To set the record straight, alcoholism is more prevalent in the smaller Alaskan communities than Juneau. Smaller communities often do not have the resources to deal with alcolism, homelessness and addiction. So addicts often wind up in Juneau. So in that sense, Juneau is no different than many cities, such as Seattle or Portland, where I live.
But what's a fiction writer to do? Should we avoid disparaging remarks about a city or town or country? Apologize for doing so? Is it ever OK to insult a location? In my mind, there are a couple of considerations, the first being if it is serving the story.
What is the context for the remark? In this case, the protagonist's daughter is a meth addict who started using on the small island on which they live. But he still sees the island as his home and a place of protection, a community where people look out for each other. Easier to blame ills, such as addiction, on the bigger cities. His own limited vision often keeps him seeing what is really going on around him.

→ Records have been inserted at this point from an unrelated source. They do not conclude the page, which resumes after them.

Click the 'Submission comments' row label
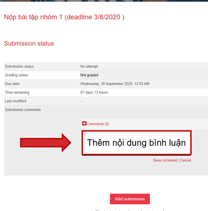 (23, 110)
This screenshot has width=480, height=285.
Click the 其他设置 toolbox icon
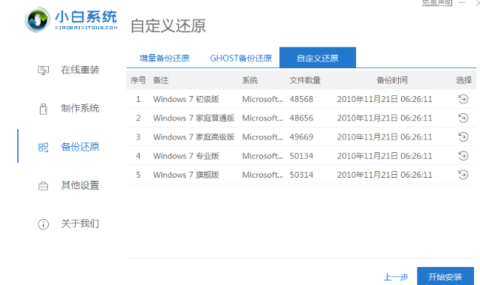pyautogui.click(x=43, y=186)
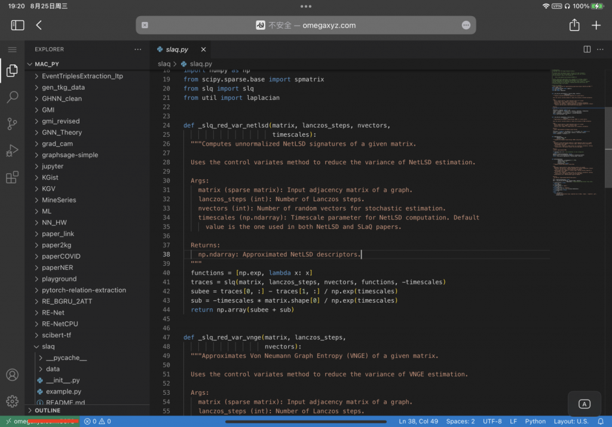Open the Search view in activity bar
The height and width of the screenshot is (427, 612).
coord(12,97)
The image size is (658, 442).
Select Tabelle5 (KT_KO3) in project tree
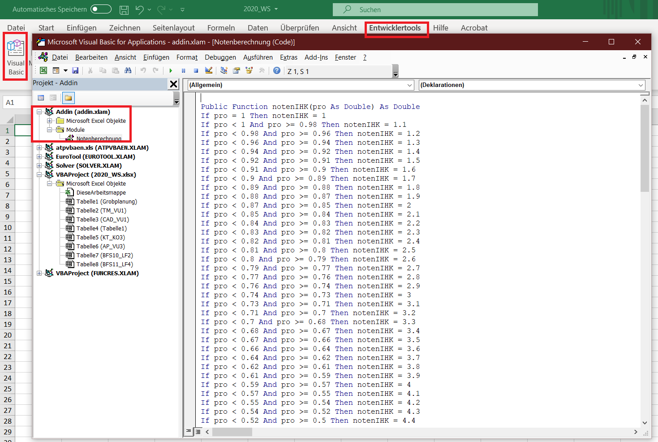click(100, 237)
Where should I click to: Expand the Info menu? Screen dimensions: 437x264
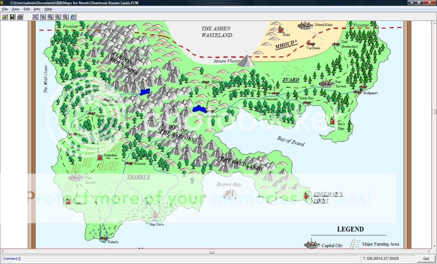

Does this perspective come through in the scene where the insult occurs? No. The reader has to sort through that after reading enough of the novel to say, "Hey, this main character doesn't always see things as clearly as he needs to."
A mitigating tactic could have been to show Juneau in a more flattering light from a different point of view, perhaps from another character or an objective description of the city. For example, I could have described the beautiful shoreline of Juneau. But I did not. Why? Because it would not serve the story. The characters' viewpoint of Juneau did.
So, I hope the readers in Juneau and elsewhere will enjoy "The Gods of Second Chances" and I hope to see them in the not-too-distant future.
Writers and readers, what do you thinK?